Organization of the prolamin gene family provides insight into the evolution of the maize genome and gene duplications in grass species

Abstract

Zea mays, commonly known as corn, is perhaps the most greatly produced crop in terms of tonnage and a major food, feed, and biofuel resource. Here we analyzed its prolamin gene family, encoding the major seed storage proteins, as a model for gene evolution by syntenic alignments with sorghum and rice, two genomes that have been sequenced recently. Because a high-density gene map has been constructed for maize inbred B73, all prolamin gene copies can be identified in their chromosomal context. Alignment of respective chromosomal regions of these species via conserved genes allow us to identify the pedigree of prolamin gene copies in space and time. Its youngest and largest gene family, the alpha prolamins, arose about 22-26 million years ago (Mya) after the split of the Panicoideae (including maize, sorghum, and millet) from the Pooideae (including wheat, barley, and oats) and Oryzoideae (rice). The first dispersal of alpha prolamin gene copies occurred before the split of the progenitors of maize and sorghum about 11.9 Mya. One of the two progenitors of maize gained a new alpha zein locus, absent in the other lineage, to form a nonduplicated locus in maize after allotetraplodization about 4.8 Mya. But dispersed copies gave rise to tandem duplications through uneven expansion and gene silencing of this gene family in maize and sorghum, possibly because of maize's greater recombination and mutation rates resulting from its diploidization process.

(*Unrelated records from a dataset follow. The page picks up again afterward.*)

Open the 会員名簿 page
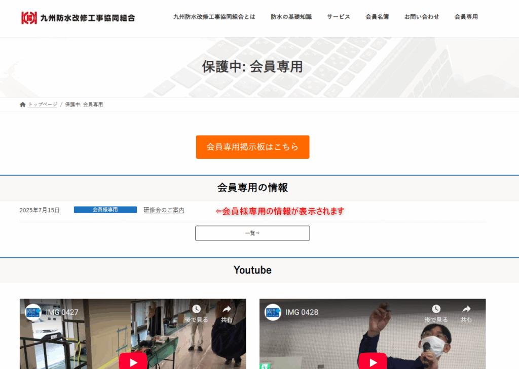 click(x=377, y=17)
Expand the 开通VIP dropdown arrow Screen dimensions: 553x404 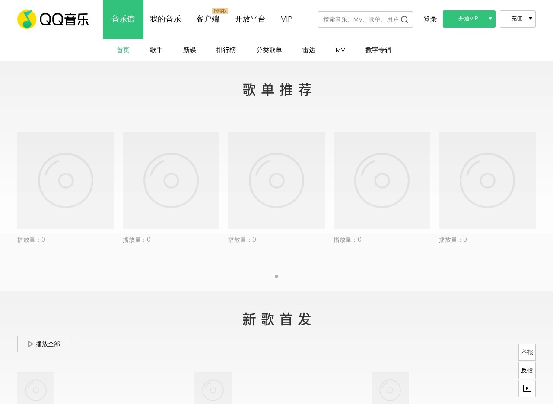pyautogui.click(x=490, y=19)
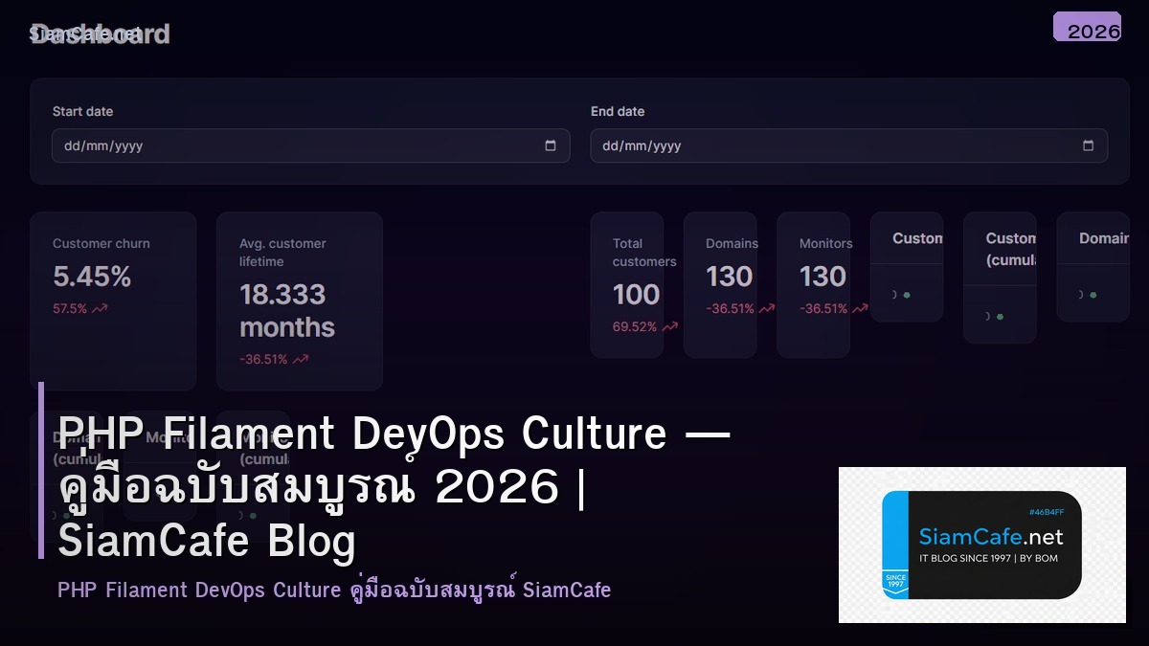Click the trend arrow under Avg. customer lifetime
Viewport: 1149px width, 646px height.
pyautogui.click(x=299, y=359)
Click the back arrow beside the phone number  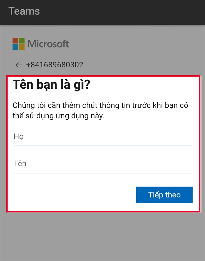[18, 65]
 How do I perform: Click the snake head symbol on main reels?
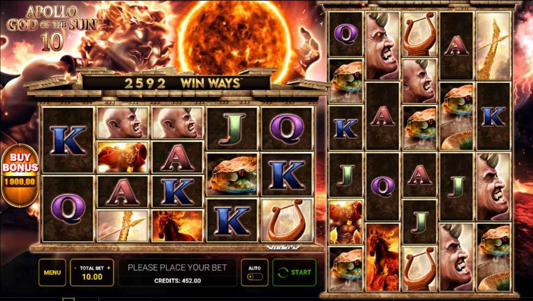(232, 175)
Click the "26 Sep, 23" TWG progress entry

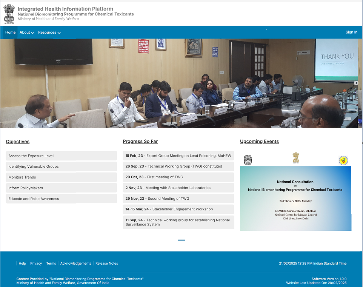(178, 166)
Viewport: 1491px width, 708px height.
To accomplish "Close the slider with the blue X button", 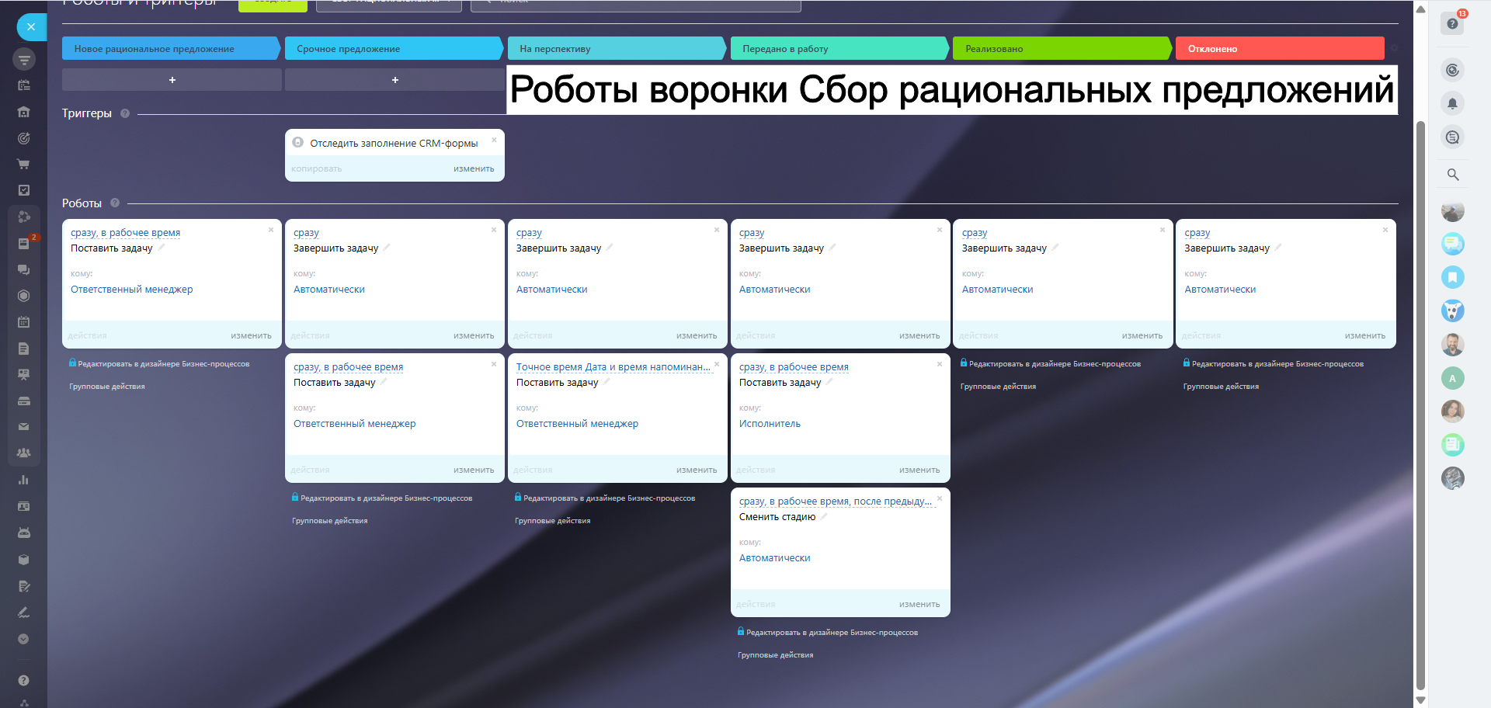I will 31,27.
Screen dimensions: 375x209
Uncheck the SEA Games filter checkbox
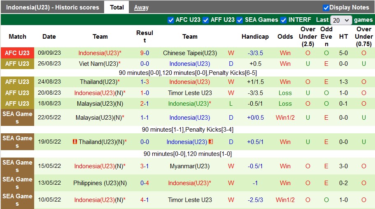tap(240, 20)
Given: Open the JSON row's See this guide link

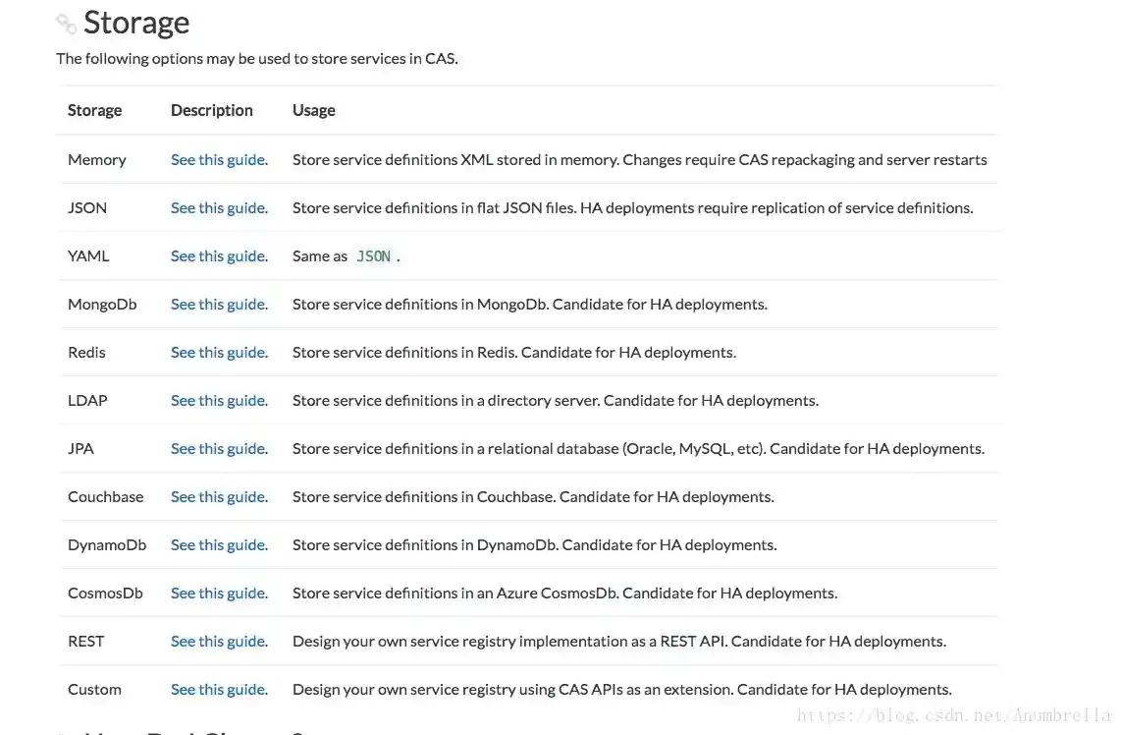Looking at the screenshot, I should click(218, 207).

Interestingly, new gene loci in maize represent junctions of ancestral chromosome fragments and sites of new centromeres in sorghum and rice.

Fig. 1.

Phylogenetic analysis of the prolamin genes. Phylogenetic analysis was performed as described in Materials and Methods. The graphic representation shows the results by the unweighted pair-group with arithmetic mean (UPGMA) method. The same analysis also was performed with the neighbor-joining method, which confirmed the results of the UPGMA method (data not shown).

Fig. 2.

New centromere formation. The duplicated regions from maize are aligned at the top and the bottom. Vertical bars connect conserved genes with insert providing a key. Clone numbers represent GenBank entries of overlapping maize BAC clones. In the middle, the sorghum and the rice orthologous regions are aligned. Because of the scale, large insertions are indicated in kb or Mb. The rice region contains the largest insertion, which is the centromere of rice chromosome 6. The key to the color-coding is shown in the Inset.

Fig. 3.

(A) Gene pedigree of alpha prolamins in maize, sorghum, and sugarcane. Alpha prolamins fall into subfamilies, four in maize (A, B, C, and D) and three in sorghum (A, C, and D), based on distance analysis (see Materials and Methods). Increases in copy number and speciation are illustrated in progression from left to right. Vertical lines indicate chromosomal segments containing alpha-prolamin genes. Dotted vertical lines indicate the split of progenitor genomes. The progenitor of maize, sorghum, and sugarcane split about 11.9 Mya. One of the progeny genome then split into the progenitors of sorghum and sugarcane, whereas the two other ones hybridized to form maize by allotetraploidization about 4.8 Mya. The approximate timing and direction of gene copying events is indicated in Mya and by arrows. Genes also are color-coded to indicate orthologous and paralogous gene copying, as well as gene- silencing events. Note that we do not have a map of contiguous polamin genes in sugarcane, but only of EST resources. Their relationships are based solely on their sequence homology to kafirin genes. (B) Orthologous regions of the alpha prolamin C1 and A1 genes. To better follow the first duplication event in (A), the orthologous regions of the prolamin C1 and A1 genes of rice 11, sorghum 5, and maize 4 are shown below the diagram. For an explanation, see the legend of Fig. 2.